Top of Passage to read

Monday, March 15, 2021

Anthony Fauci on Lockdowns - Now and Then

This recent opinion piece in Newsweek:



...reminded me of many of the "missteps" that one of the lead characters in the COVID-19 soap opera has created for himself over the past year.


Way back in 2014 when there was an outbreak of Ebola in West Africa, Dr. Anthony Fauci, long-term Director of the National Institutes of Allergy and Infectious Diseases weighed in on the forced quarantining of medical personnel returning from the frontlines of the outbreak.

  

The 2014 to 2016 outbreak of Ebola was the largest Ebola outbreak in history.  The initial case (index patient) was reported in December 2013; an 18-month-old boy from Guinea was believed to have been infected by bats.  An official medical alert was issued on January 24, 2014 and with 49 confirmed cases and 29 deaths, the World Health Organization officially declared an outbreak of Ebolva Virus Disease.  The disease continued to spread to Liberia and Sierra Leone and on August 8, 2014, the World Health Organization declared a Public Health Emergency of International Concern, a designation used only for events that either require a co-ordinated international response or have a risk of spreading internationally.  Over the entire duration of the epidemic, EVD eventually spread to Italy, Mali, Nigeria, Senegal, Spain, the United Kingdom and the United States.

Bottom of Passage to read

What this task involves:
Translate this sentence from the post about Anthony Fauci and lockdowns into Spanish: "The 2014 to 2016 outbreak of Ebola was the largest Ebola outbreak in history." The records come from a separate source.

Top of Data supplied

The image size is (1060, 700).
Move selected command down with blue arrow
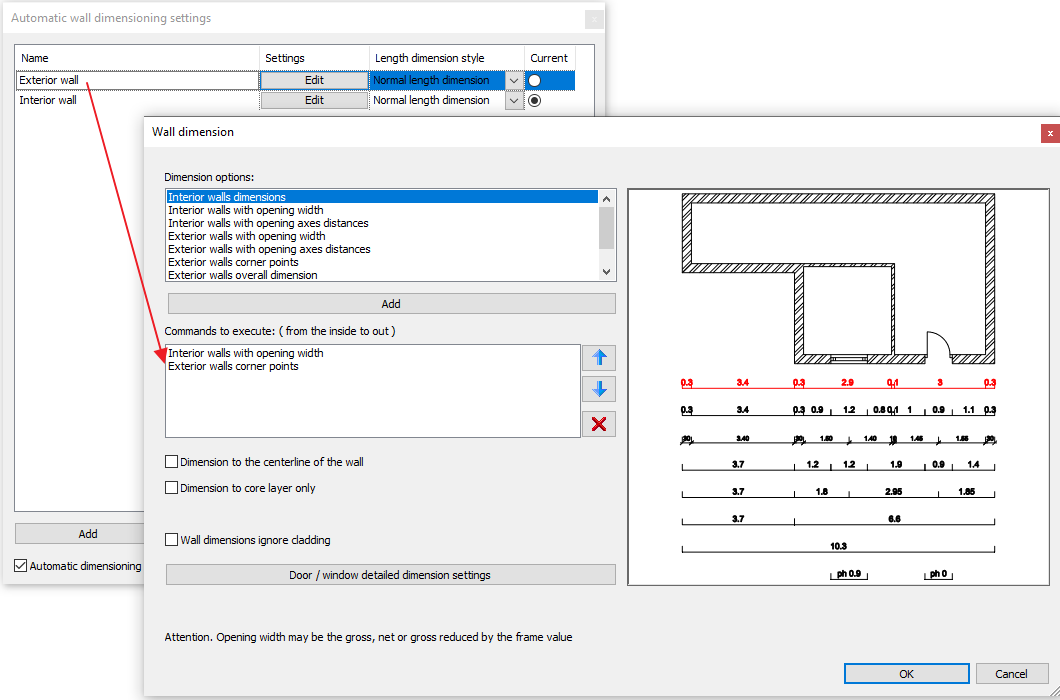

Bottom of Data supplied
Top of Data supplied

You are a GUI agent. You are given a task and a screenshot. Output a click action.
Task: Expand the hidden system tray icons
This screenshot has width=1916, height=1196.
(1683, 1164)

Bottom of Data supplied
Top of Data supplied

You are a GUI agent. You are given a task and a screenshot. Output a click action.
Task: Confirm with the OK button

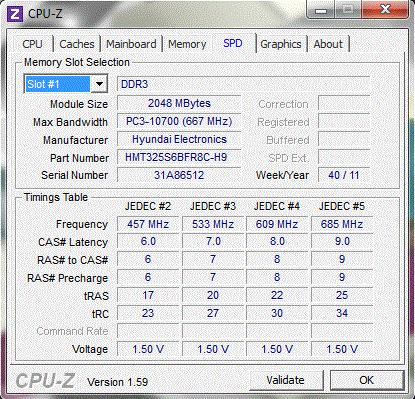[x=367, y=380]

Bottom of Data supplied

Response to this exercise:
El brote de ébola de 2014 a 2016 fue el mayor brote de ébola de la historia.